Integrative Imaging & Molecular Diagnostics Lab
Our lab is focused on the development and application of novel machine learning and deep learning approaches for medical imaging analysis and precision oncology. This can lead to discovery of imaging-based biomarkers for several clinical applications including cancer detection and diagnosis, treatment response and prognosis prediction, which have the potential to transform cancer care.
Our work spans across multiple imaging domains and modalities including radiology as well as histopathology image data.

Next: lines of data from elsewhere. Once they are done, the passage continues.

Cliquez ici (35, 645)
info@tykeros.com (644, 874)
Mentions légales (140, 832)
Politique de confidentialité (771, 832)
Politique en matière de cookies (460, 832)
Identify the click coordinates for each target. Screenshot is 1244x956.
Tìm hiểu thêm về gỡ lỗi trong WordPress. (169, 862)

These data sets are linked with clinical outcomes to address a specific unmet clinical need. Further, we integrate imaging with matched genomic/molecular data to gain more insight into cancer biology.
Artificial intelligence (AI) including machine learning and deep learning plays a critical role in these endeavors. We are developing new methods to make these sophisticated models more robust, reproducible, and interpretable, all of which are key elements of successful AI applications in medicine.

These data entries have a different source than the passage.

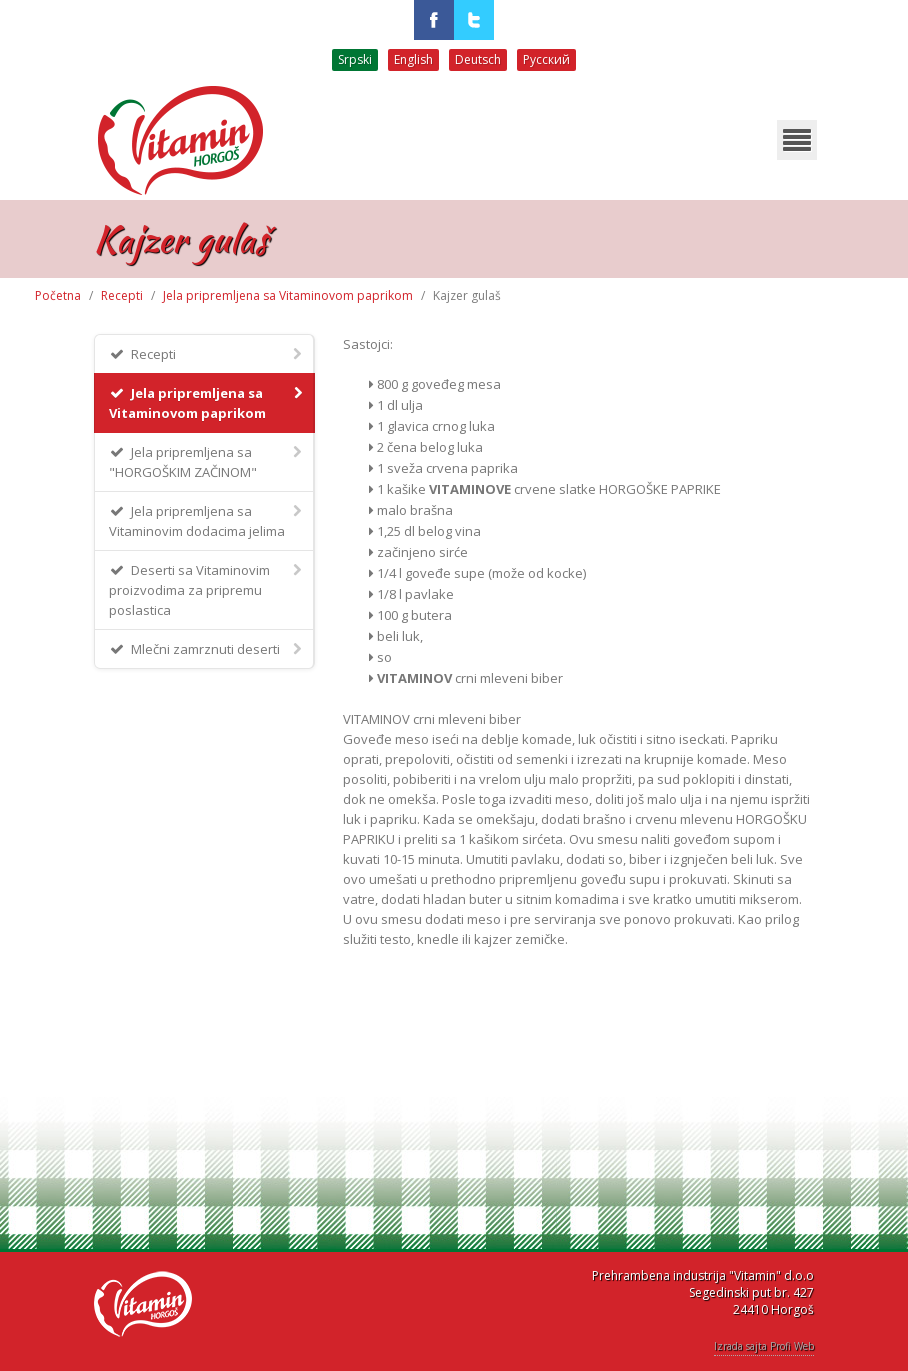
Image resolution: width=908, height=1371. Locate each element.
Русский (546, 59)
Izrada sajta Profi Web (764, 1346)
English (413, 59)
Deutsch (478, 59)
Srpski (355, 59)
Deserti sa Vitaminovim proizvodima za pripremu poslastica (207, 589)
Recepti (122, 295)
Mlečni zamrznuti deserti (207, 648)
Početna (58, 295)
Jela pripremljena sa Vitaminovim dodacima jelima (207, 520)
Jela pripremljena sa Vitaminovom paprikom (288, 295)
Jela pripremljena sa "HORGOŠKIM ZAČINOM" (207, 461)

Our research is multidisciplinary by nature. We work closely with a team of expert clinicians including oncologists, surgeons, radiologists, and pathologists at Stanford and beyond. Our goal is to translate new technology and imaging biomarkers to clinical practice, which can guide personalized management and therapy selection, ultimately improving outcomes for cancer patients.

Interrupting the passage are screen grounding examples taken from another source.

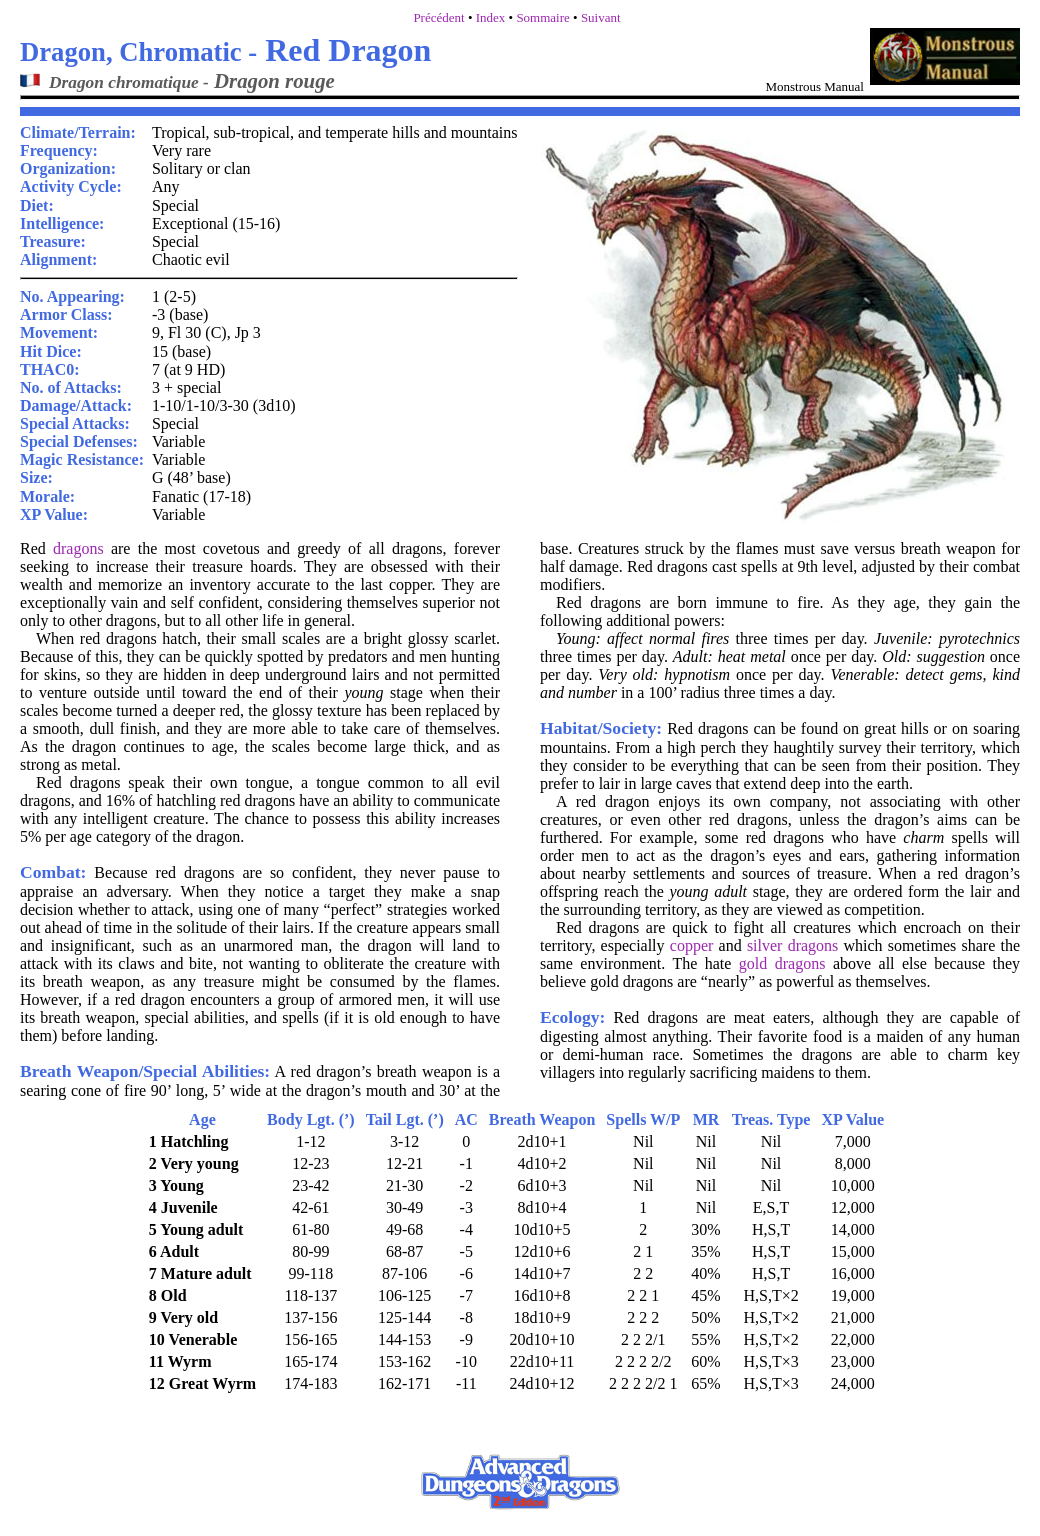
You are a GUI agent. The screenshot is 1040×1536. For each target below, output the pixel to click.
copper (692, 945)
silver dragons (792, 945)
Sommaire (542, 17)
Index (491, 17)
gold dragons (782, 963)
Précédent (438, 17)
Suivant (601, 17)
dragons (78, 548)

Our lab has been supported by multiple NIH R01 grants from the National Cancer Institute (R01 CA193730, R01 CA222512, R01 CA233578) and the National Institute of Dental and Craniofacial Research (R01 DE030894). Additionally, our work is supported by the Stanford Institute for Human-Centered Artificial Intelligence (HAI). My earlier research was supported by an NIH Pathway to Independence Award (K99/R00 CA166186) from 2012 to 2017.